Carbohydrates. Some hate this word, some love it. I was a low carb guy for a while and now I've realized the importance of consuming the right ones in moderation. Healthy options in this category are sweet potatoes, squash, a handful of berries, gluten free oats, buckwheat, quinoa, wild rice and brown rice. The key is portion control as well as timing of consumption. These type of carbs provide a plethora of vitamins, minerals, phytonutrients and fiber to help support a rich microbial diversity. These fibers can act as probiotics to properly nourish the good microflora in the gut.

Fats. Fats are so critical for healthy endocrine system functionality, for memory recall and brain health, for heart health and for hormonal balancing. Hydrogenated oils like vegetable oil and canola, corn, cottonseed, sunflower, safflower, peanut and soybean oil should be avoided as they're quite inflammatory to the body, oftentimes genetically modified and can throw off the proper ratio of omega 3:omega 6 fats. I recommend extra virgin olive oil, coconut oil and avocado oil as well as some ghee. Other healthy fats are going to be chia and flax seeds, nuts like walnuts and almonds, avocados and fatty fish like salmon.

Proteins: Proteins are essential macronutrients that comprise pretty much every body tissue. I recommend organic chicken and turkey, grass-fed beef, wild-caught salmon, tuna and tempeh as healthy protein options. Incorporating bone broth protein and collagen can be very beneficial as this tends to decline in production with age and because most people don't consume enough dietarily. I recommend ancient nutrition as a reputable and clean brand for those products.

Fermented foods: These help establish proper microbial diversity in the gut, produce organic acids and produce vitamins like Vitamin K and the B vitamins. I recommend kimchi, sauerkraut, goat milk kefir/goat milk yogurt, kombucha, kvass and tempeh.

Fermented foods can help crowd out bad species of gut bugs to restore proper balance.

A rich, plethora of vegetables is a staple of a healthy diet. Prepared properly they can be enjoyable and a desired part of a meal.

Fruit intake is also important on a daily basis but in lesser quantities than vegetables ideally.

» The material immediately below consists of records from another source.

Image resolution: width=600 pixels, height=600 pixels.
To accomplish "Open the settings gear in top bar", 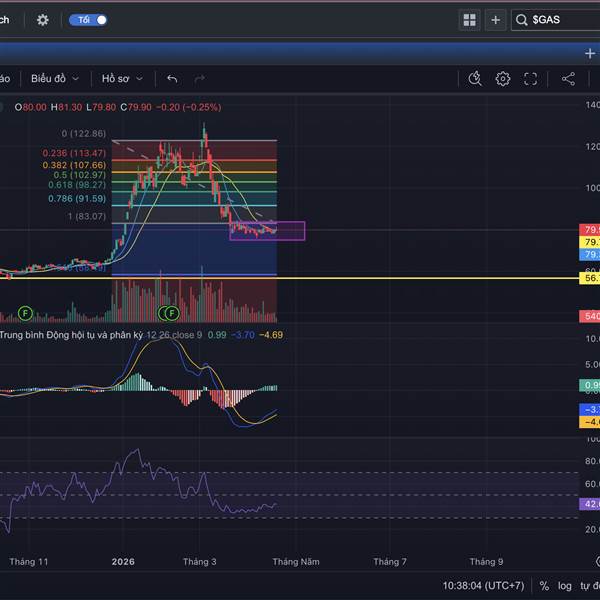I will coord(42,20).
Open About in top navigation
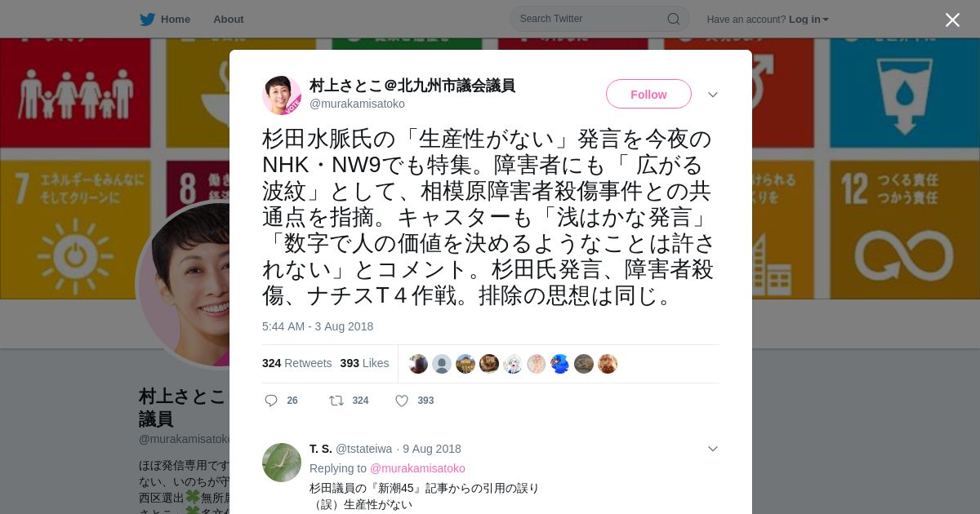 point(229,20)
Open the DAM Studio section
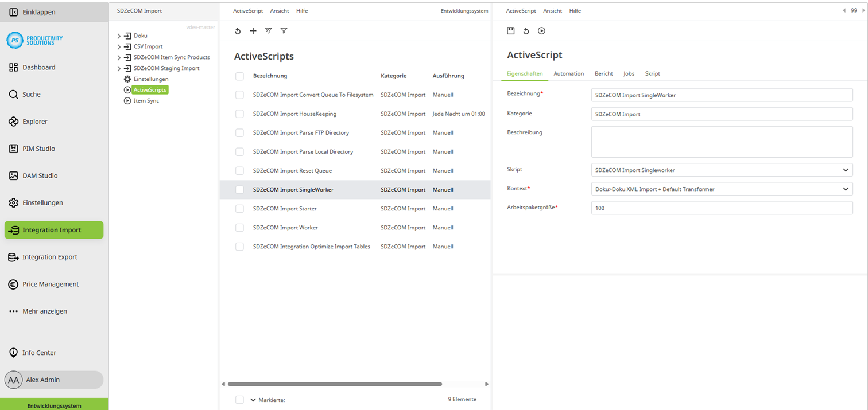 [40, 175]
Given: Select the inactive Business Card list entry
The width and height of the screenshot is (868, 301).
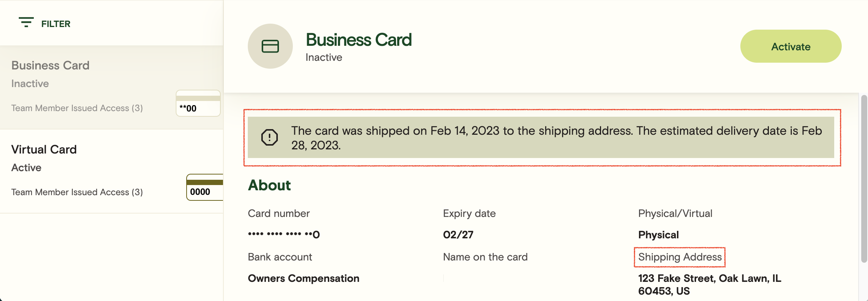Looking at the screenshot, I should [50, 66].
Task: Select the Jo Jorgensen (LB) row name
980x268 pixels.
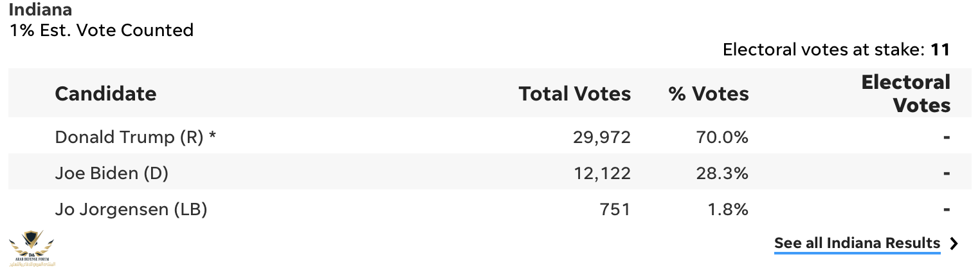Action: 131,209
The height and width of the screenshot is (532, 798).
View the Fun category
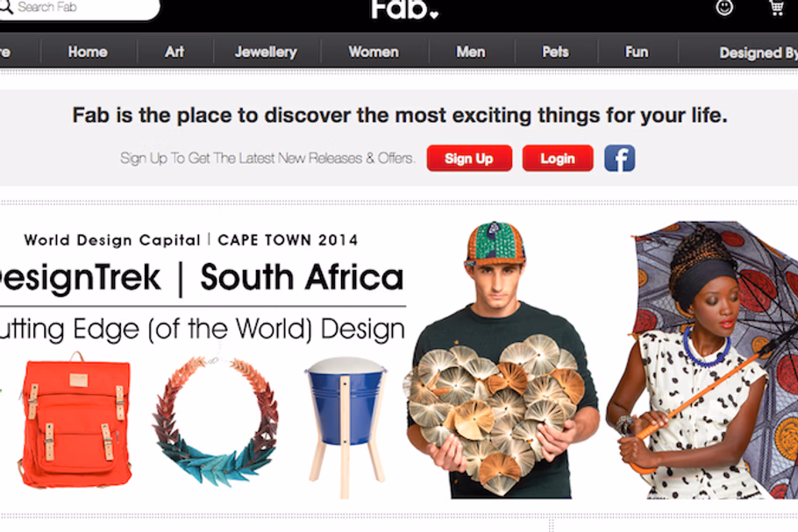click(x=637, y=52)
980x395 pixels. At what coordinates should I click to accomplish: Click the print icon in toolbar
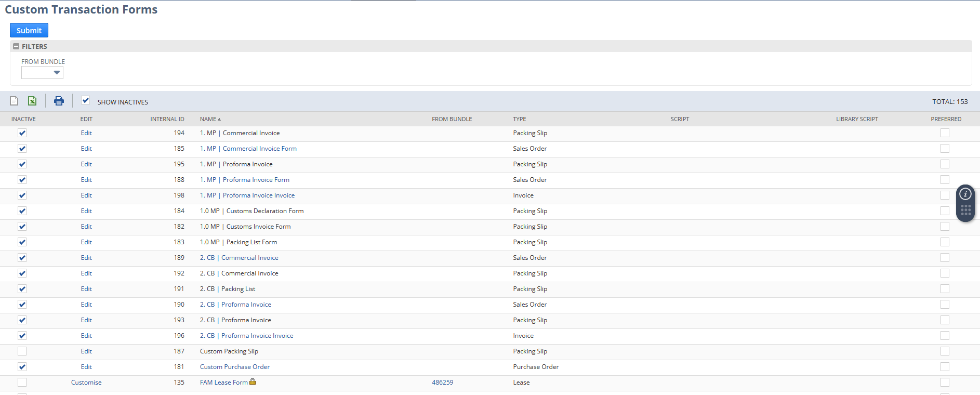pyautogui.click(x=59, y=101)
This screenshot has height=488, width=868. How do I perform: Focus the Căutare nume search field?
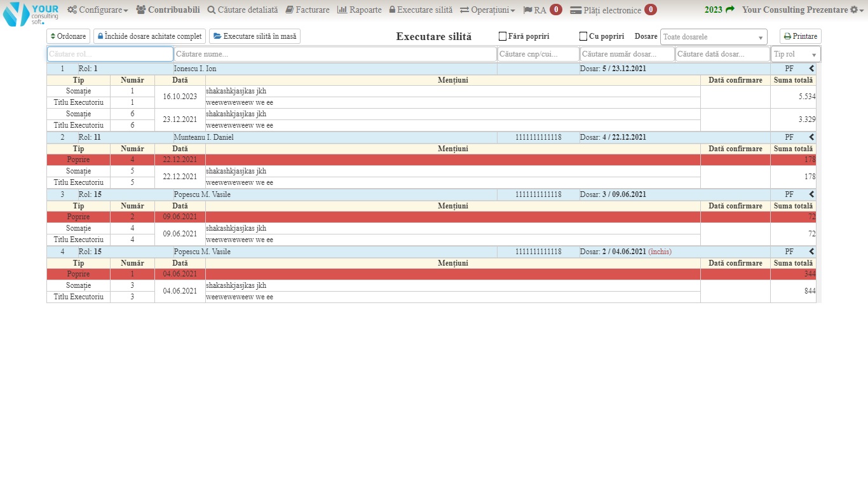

So these are many of the recommended foods I mention to patients I work with but of course they're tailor-made to their specific needs based on lab work.

I hope you're able to draw some insights from this blog and can begin to incorporate some of these healthy foods in balanced proportions. Exact percentage breakdowns vary by person and activity level, metabolism, etc. A general safe recommendation can be 45-65% of calories from carbs, 10-35% of calories from protein and 20-35% of calories from fat.

Dietary balance will enrich the gut microflora the best, which leads to optimal body-wide health.